Saved data entries:
--------------------------------

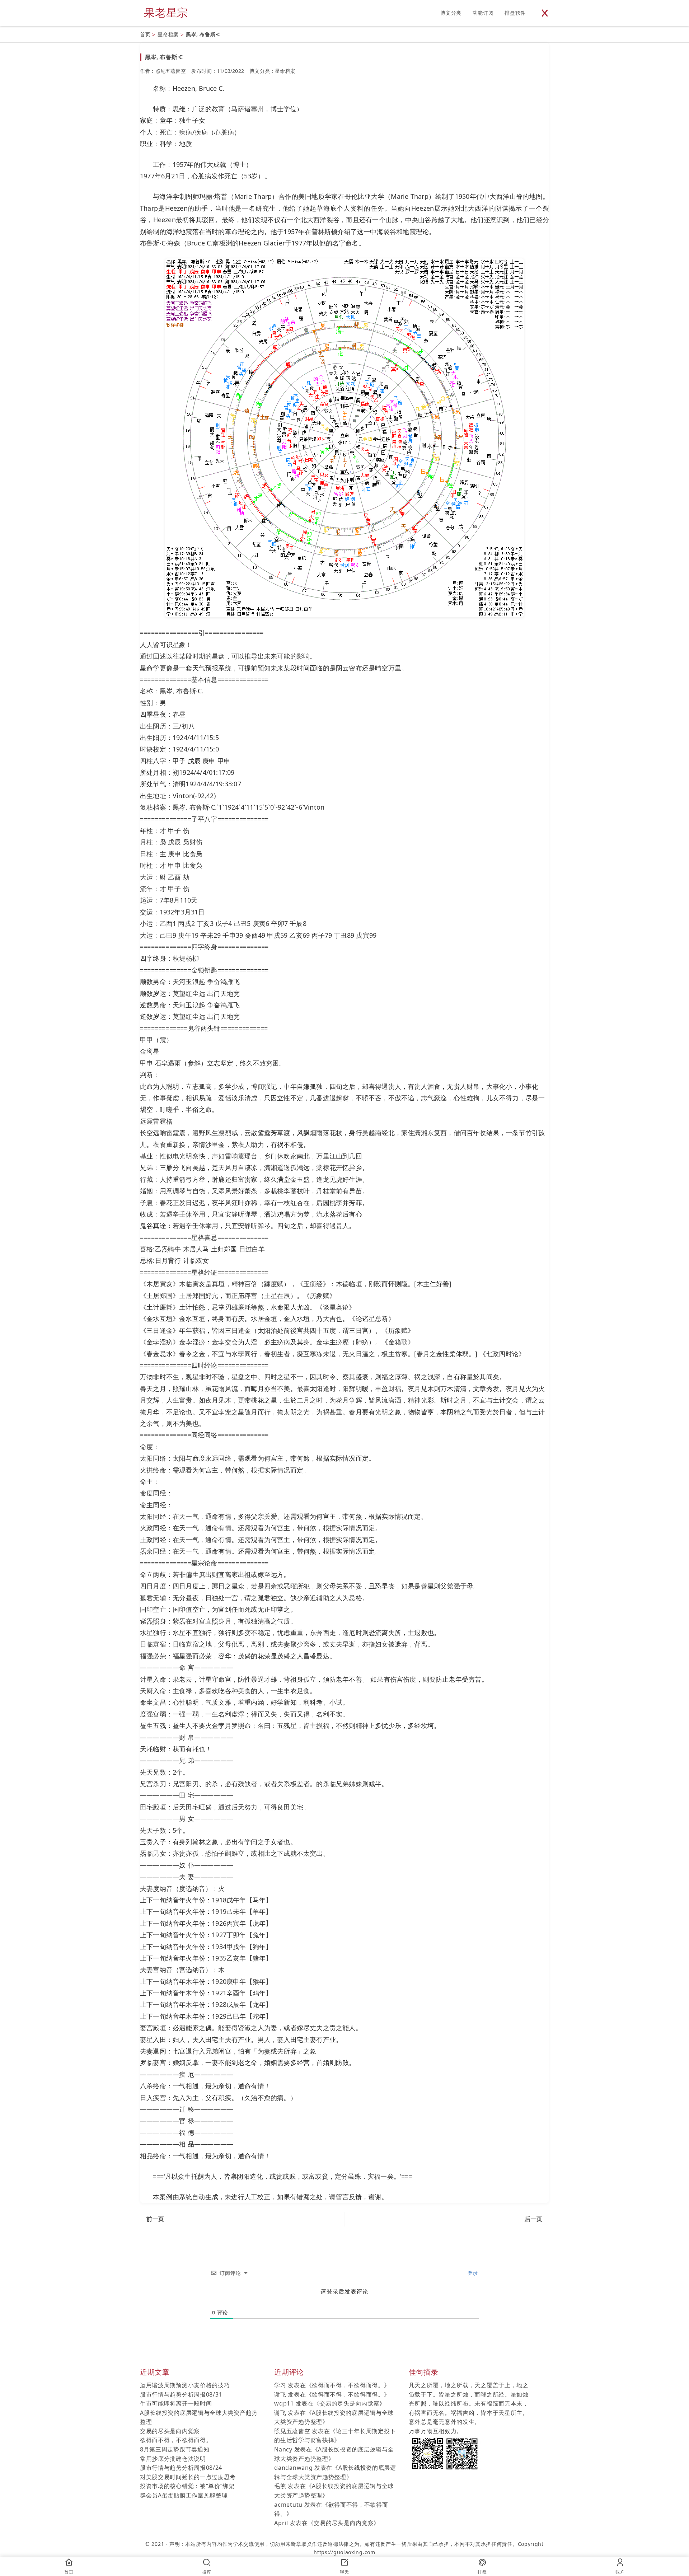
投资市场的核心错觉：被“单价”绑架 (187, 2486)
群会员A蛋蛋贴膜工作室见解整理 (184, 2495)
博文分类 (450, 12)
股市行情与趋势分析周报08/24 (181, 2468)
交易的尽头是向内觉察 (170, 2431)
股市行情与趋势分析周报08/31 (181, 2394)
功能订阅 (483, 12)
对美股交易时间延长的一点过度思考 (188, 2477)
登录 (472, 2273)
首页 (145, 34)
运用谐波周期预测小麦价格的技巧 (185, 2385)
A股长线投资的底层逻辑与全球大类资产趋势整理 (199, 2417)
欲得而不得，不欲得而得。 (176, 2440)
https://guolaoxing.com (344, 2552)
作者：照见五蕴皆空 (163, 70)
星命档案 (168, 34)
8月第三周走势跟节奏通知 (174, 2449)
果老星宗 (166, 12)
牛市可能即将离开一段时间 (176, 2403)
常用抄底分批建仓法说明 (173, 2459)
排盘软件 (515, 12)
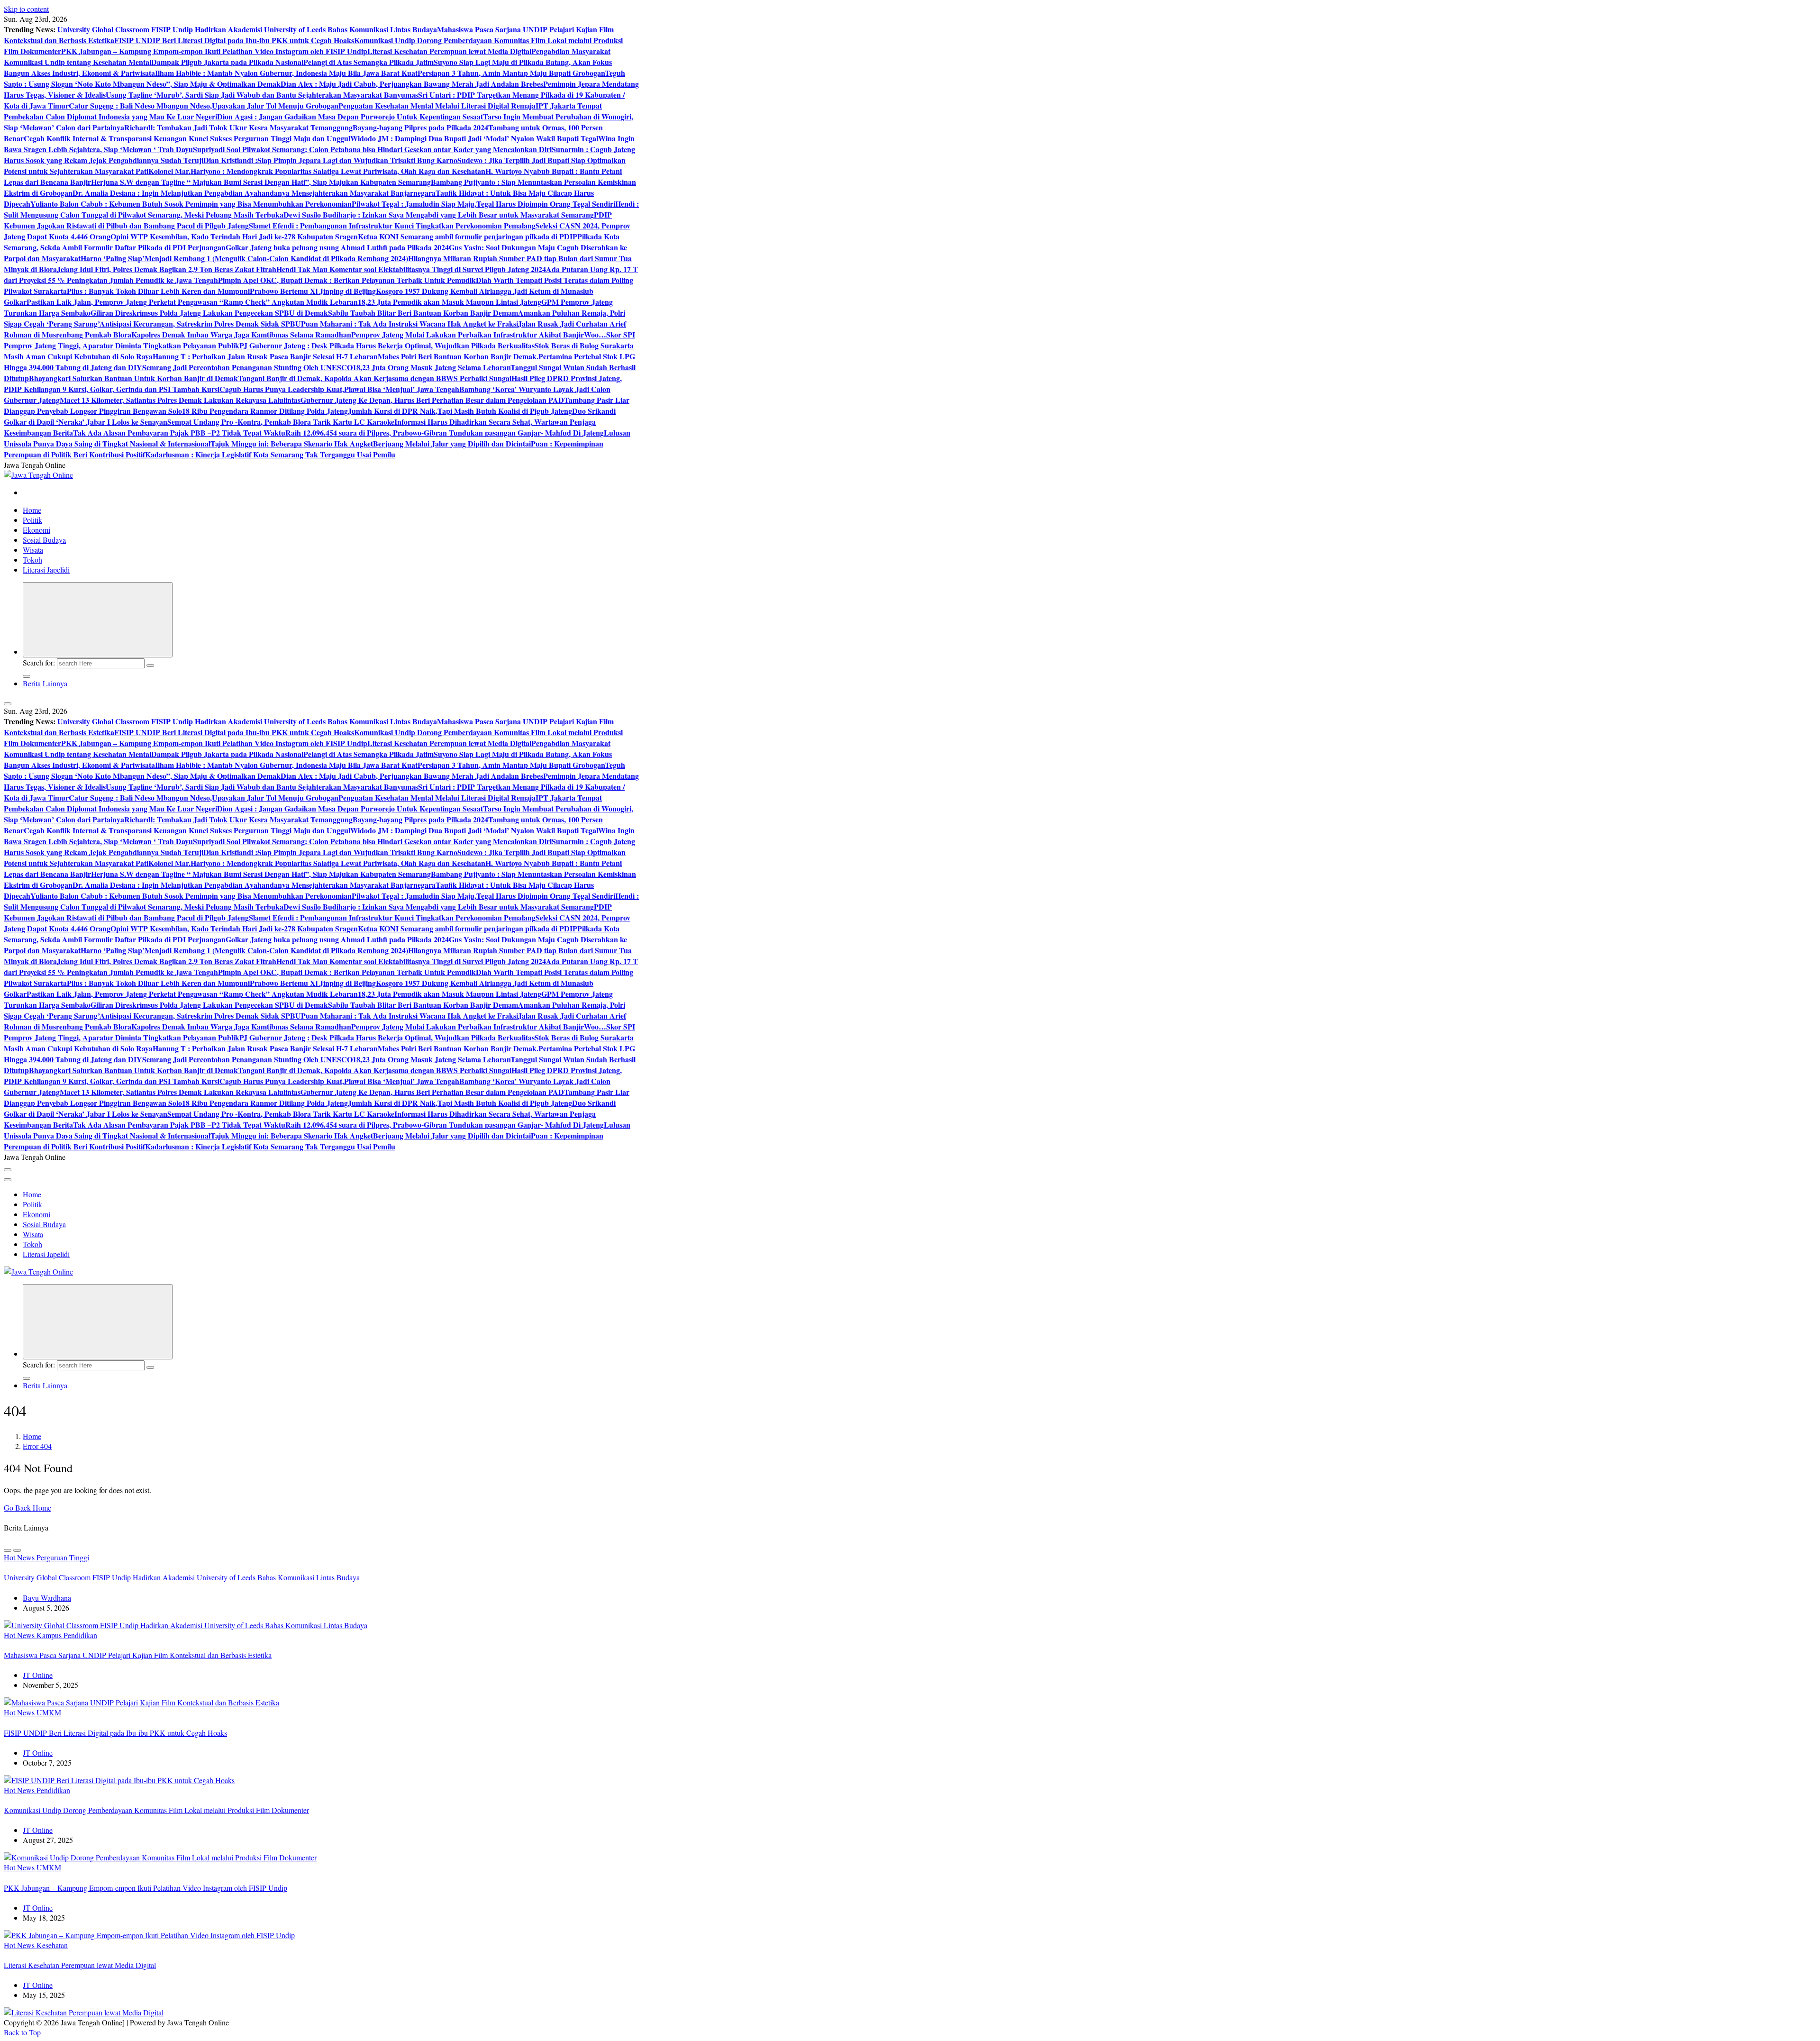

--------------------------------

Task goal:
Every entry above should be restated word for word, with the images left out.

Written answer:
投资市场的核心错觉：被“单价”绑架 (187, 2486)
群会员A蛋蛋贴膜工作室见解整理 (184, 2495)
博文分类 (450, 12)
股市行情与趋势分析周报08/24 (181, 2468)
交易的尽头是向内觉察 (170, 2431)
股市行情与趋势分析周报08/31 (181, 2394)
功能订阅 (483, 12)
对美股交易时间延长的一点过度思考 (188, 2477)
登录 (472, 2273)
首页 (145, 34)
运用谐波周期预测小麦价格的技巧 (185, 2385)
A股长线投资的底层逻辑与全球大类资产趋势整理 (199, 2417)
欲得而不得，不欲得而得。 (176, 2440)
https://guolaoxing.com (344, 2552)
作者：照见五蕴皆空 (163, 70)
星命档案 (168, 34)
8月第三周走势跟节奏通知 (174, 2449)
果老星宗 (166, 12)
牛市可能即将离开一段时间 (176, 2403)
常用抄底分批建仓法说明 (173, 2459)
排盘软件 (515, 12)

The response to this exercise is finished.